Der Überschuss an Zertifikaten im Europäischen Emissionshandelssystem (ETS) ist 2015 erstmals zurückgegangen. Wie die Europäische Umweltbehörde (EEA) in ihrem aktuellen Bericht meldete, sank der Überschuss im vergangenen Jahr um 300 Millionen Zertifikate beziehungsweise 17 Prozent.

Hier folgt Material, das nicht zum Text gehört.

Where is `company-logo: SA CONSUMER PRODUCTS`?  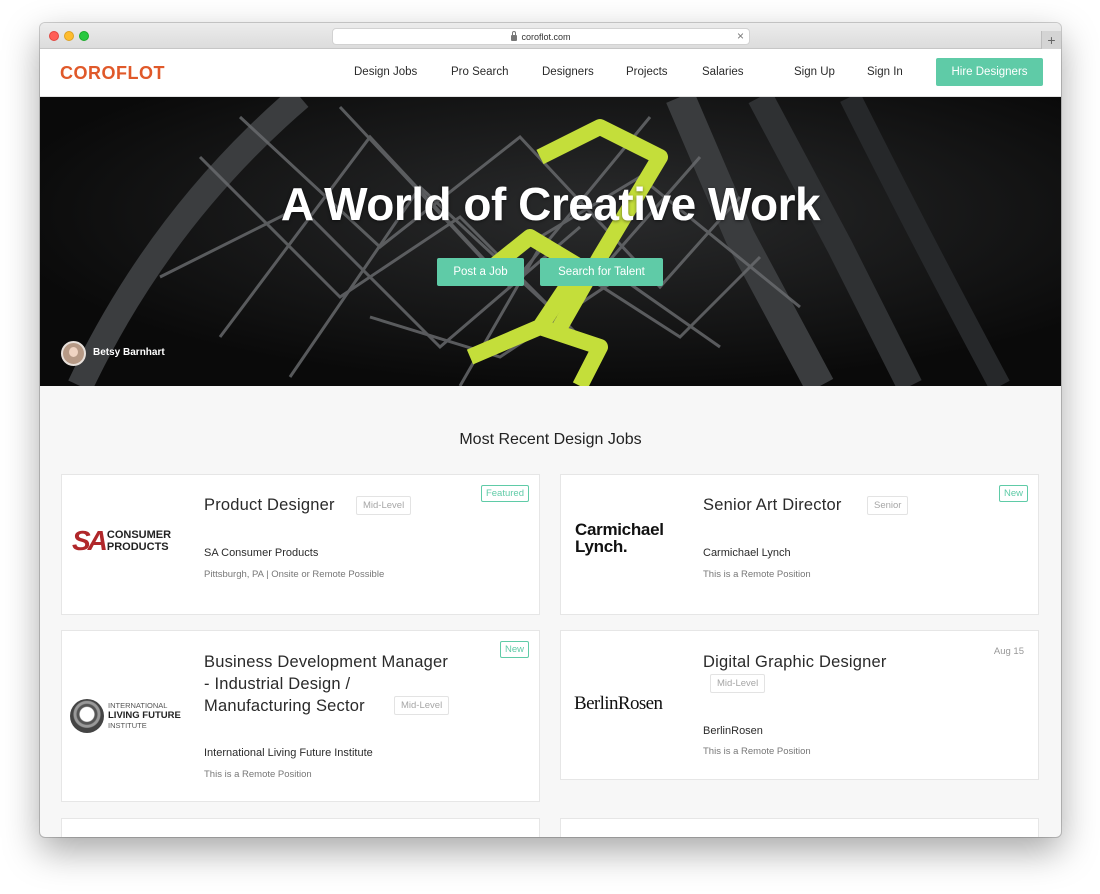
company-logo: SA CONSUMER PRODUCTS is located at coordinates (122, 541).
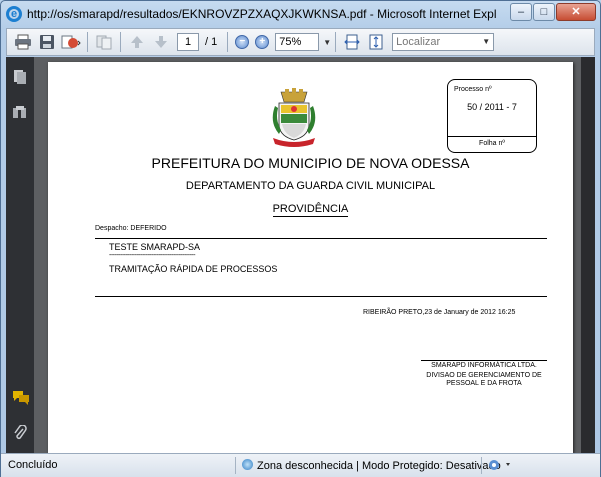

Die Überschussmenge hat sich damit nun auf 1,772 Milliarden Zertifikate reduziert. Dieser Rückgang entspricht rund 0,7 Prozent der vom EU-Emissionshandel erfassten 12.500 Industrieanlagen und Kraftwerke.

Trotz des leichten Rückgangs bleibt der Überschuss im Emissionshandelssystem aber weiterhin „substanziell“. Er entspricht der Menge an Emissionen, die in einem Jahr im ETS gehandelt werden. „Dadurch bleiben die Zertifikatepreise auf einem so niedrigen Niveau, dass es keinen Anreiz zur Dekarbonisierung gibt.“

Die EU plant preisstabilisierende Kürzungen im Emissionshandel ab 2023. Dazu hatte der zuständige Berichterstatter des EU-Parlaments, Ian Duncan, im Juni einen Bericht mit konkreten Schritten vorgelegt. Umweltorganisationen bemängelten, den Vorschlägen mangle es an Ehrgeiz.